(EXTRACTED INFORMATION)

>>

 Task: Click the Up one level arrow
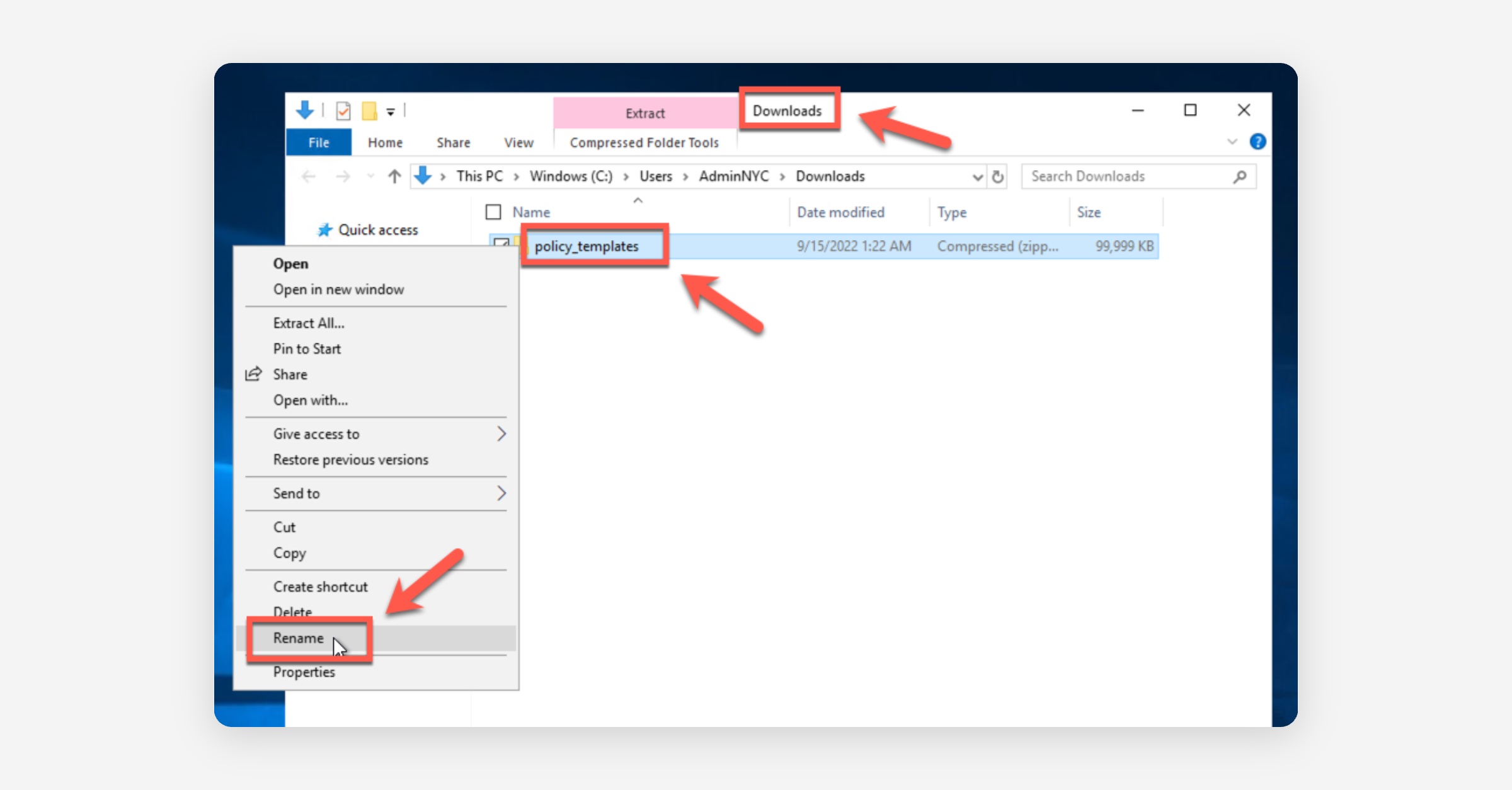coord(394,176)
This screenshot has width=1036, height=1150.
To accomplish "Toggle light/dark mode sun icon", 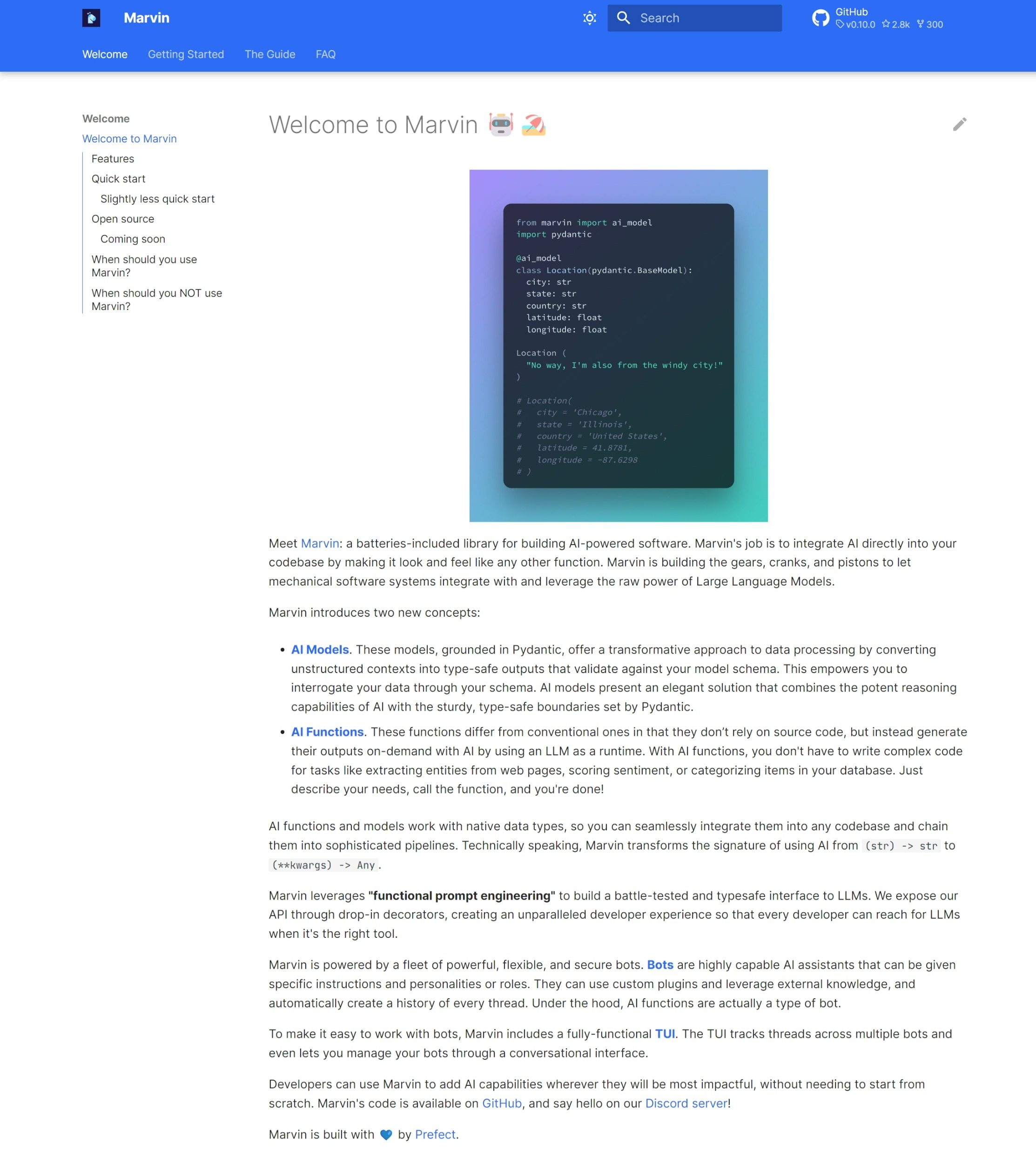I will point(590,18).
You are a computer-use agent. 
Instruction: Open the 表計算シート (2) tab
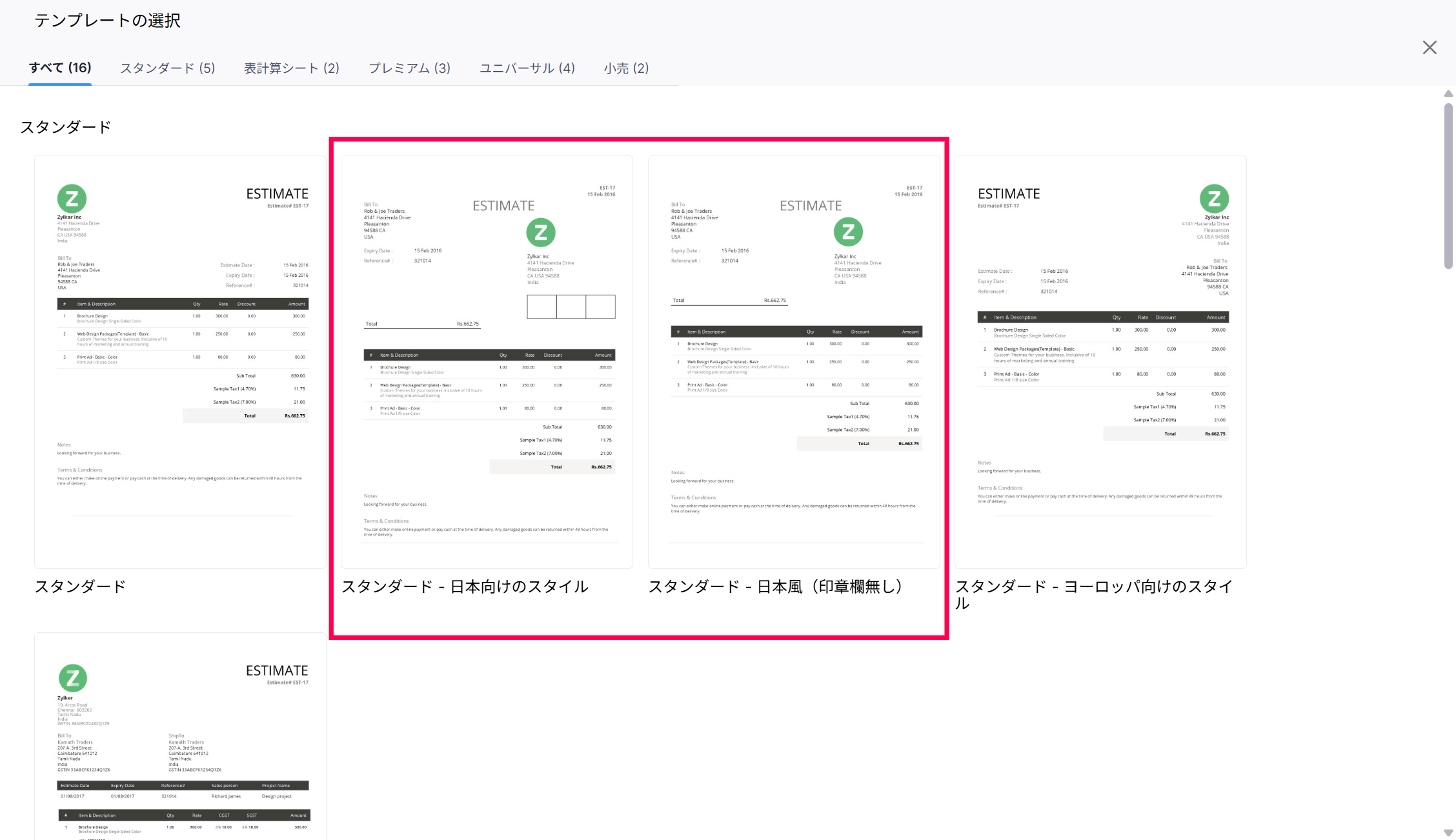(291, 68)
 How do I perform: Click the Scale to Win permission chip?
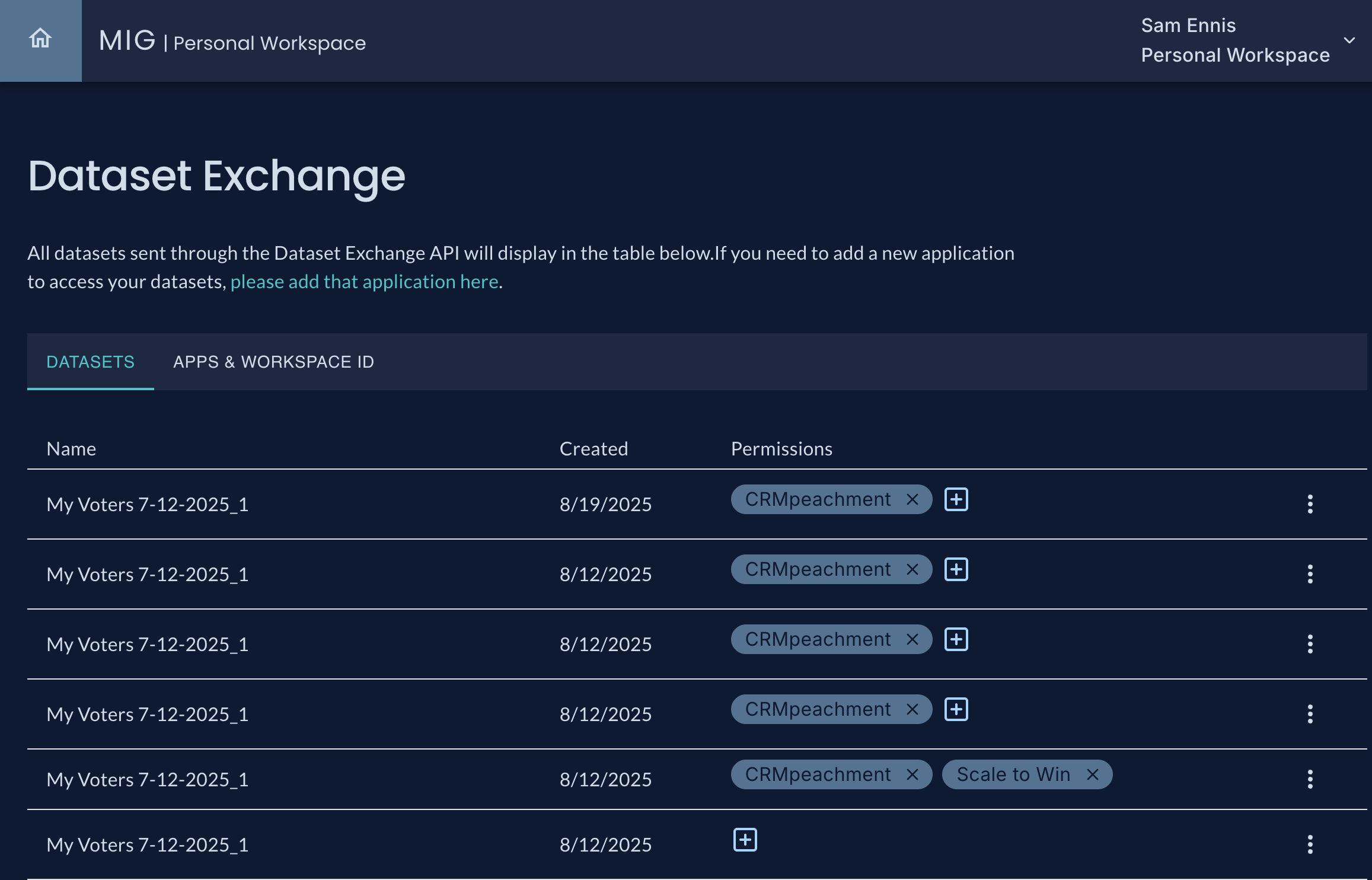point(1013,774)
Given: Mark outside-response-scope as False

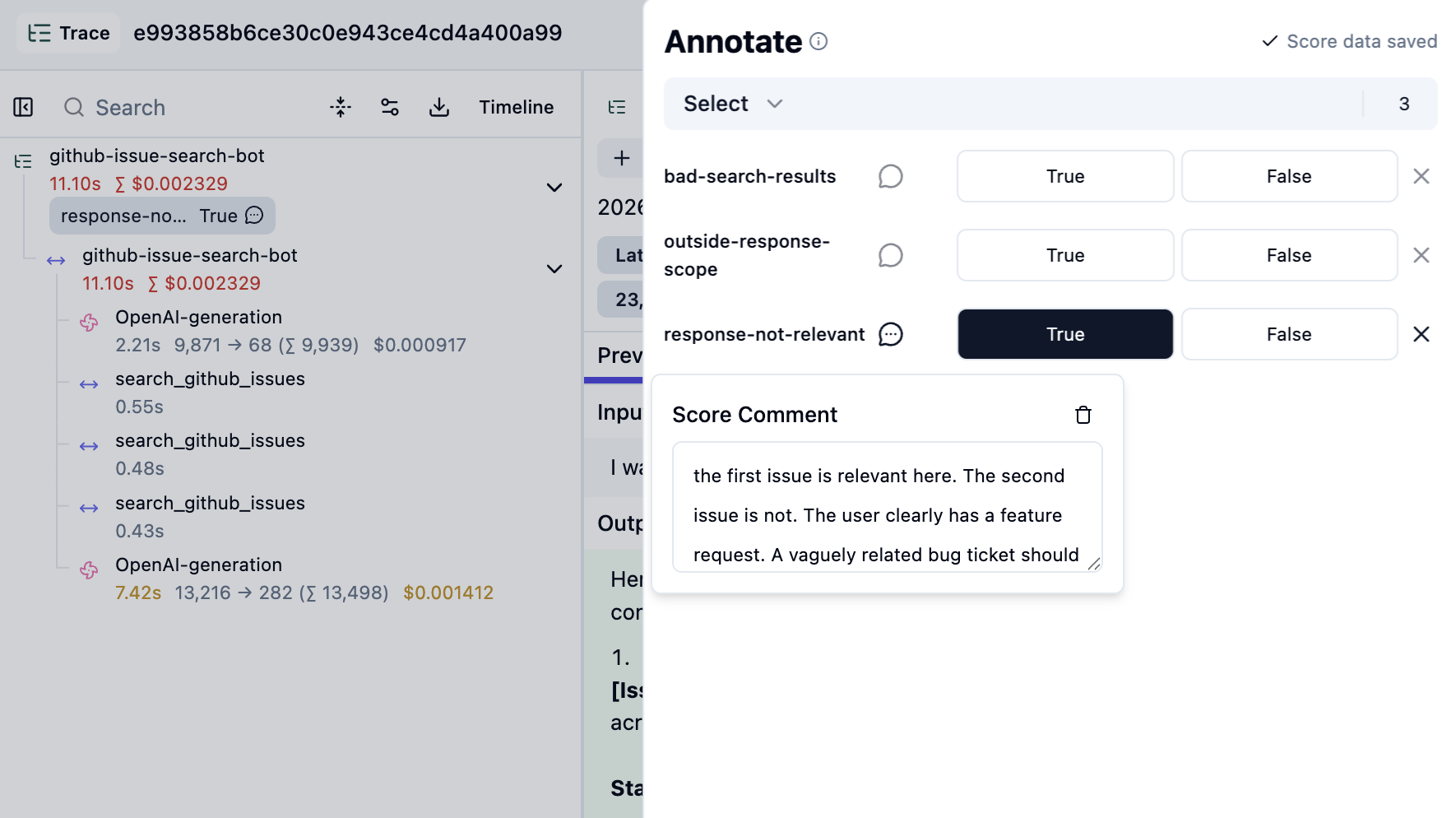Looking at the screenshot, I should pyautogui.click(x=1288, y=255).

<<

From the line containing "Instruction: Open the 表計算シート (2) tab" down to the last line of the data above, transcribe exactly those lines and no others; omit the pictures.

Instruction: Open the 表計算シート (2) tab
(291, 68)
 How do I perform: Click the Scale to Win permission chip?
point(1013,774)
Given: Mark outside-response-scope as False

Looking at the screenshot, I should pyautogui.click(x=1288, y=255).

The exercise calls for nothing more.